● **Objectif**
D'après le texte fourni, depuis combien de temps l'association « Lire c'est Vivre » crée-t-elle des bibliothèques et des activités autour du livre à Fleury-Mérogis ?

====== Texte fourni ======

Comment et pourquoi vous êtes-vous intéressée à ce sujet ?
Pauline Pelsy-Johann : Déjà adolescente le questionnement autour de la représentation de l’enfermement au cinéma m’avait interpellé à la suite d’une projection au Cinéma des Cinéastes des films réalisés par Anne Toussaint avec des détenus, "Sans elles" et "In Situ". J’ai aussi dans mes précédents documentaires souvent travailler autour d’un lieu, d’un espace précis, et des personnes qui l’habitent ou le traversent. Puis, c’est en rencontrant l’association "Lire c’est Vivre" qui s’est employée à créer des bibliothèques et de nombreuses activités autour du livre et de la lecture depuis 30 ans au cœur de l’établissement pénitentiaire de Fleury-Mérogis, que le projet de Entre les barreaux les mots est né. J’ai toujours été passionnée de littérature et ce projet de film revêtait un angle inédit, celui du pouvoir de la littérature dans un espace contraint, celui de la prison, lieu par définition de la privation de liberté. En venant en observation dans les cercles de lecture animés par des bénévoles de l’association, j’ai été frappée par le surgissement de l’imaginaire dans un lieu aussi violent et radical. C’est cette dimension humaniste, poétique et politique que j’ai voulu montrer dans ce film.
Quelle place occupent les livres dans les prisons ?

====== Enregistrements ======

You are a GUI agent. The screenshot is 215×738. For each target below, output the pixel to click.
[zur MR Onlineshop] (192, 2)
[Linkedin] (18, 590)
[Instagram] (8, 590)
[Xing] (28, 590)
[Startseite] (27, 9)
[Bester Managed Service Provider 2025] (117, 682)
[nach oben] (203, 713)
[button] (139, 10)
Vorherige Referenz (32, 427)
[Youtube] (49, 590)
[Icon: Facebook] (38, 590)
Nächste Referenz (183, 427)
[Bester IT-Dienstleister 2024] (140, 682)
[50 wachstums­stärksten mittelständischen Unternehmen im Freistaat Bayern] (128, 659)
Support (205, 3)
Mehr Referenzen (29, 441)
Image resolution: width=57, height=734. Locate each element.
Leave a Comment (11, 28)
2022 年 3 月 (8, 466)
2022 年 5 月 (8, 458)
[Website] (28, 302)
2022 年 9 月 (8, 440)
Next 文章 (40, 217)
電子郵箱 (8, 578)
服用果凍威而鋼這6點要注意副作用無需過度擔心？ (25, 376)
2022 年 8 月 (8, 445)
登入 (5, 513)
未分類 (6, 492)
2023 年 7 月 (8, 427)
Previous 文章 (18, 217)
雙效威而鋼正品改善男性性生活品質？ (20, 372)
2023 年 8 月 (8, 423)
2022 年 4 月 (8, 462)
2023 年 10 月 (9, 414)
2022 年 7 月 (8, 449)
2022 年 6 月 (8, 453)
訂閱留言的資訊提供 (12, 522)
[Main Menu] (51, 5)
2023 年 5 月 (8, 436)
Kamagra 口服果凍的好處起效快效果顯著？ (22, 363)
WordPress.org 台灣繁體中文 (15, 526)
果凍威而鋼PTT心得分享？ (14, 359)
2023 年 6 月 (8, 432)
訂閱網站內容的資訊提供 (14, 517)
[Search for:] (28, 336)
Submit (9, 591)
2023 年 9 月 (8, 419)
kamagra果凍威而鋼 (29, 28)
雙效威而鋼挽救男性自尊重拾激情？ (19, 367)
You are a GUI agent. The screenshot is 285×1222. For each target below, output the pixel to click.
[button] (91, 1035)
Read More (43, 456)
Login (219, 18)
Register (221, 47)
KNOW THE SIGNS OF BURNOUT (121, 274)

======

● **Réponse correcte**
Depuis 30 ans.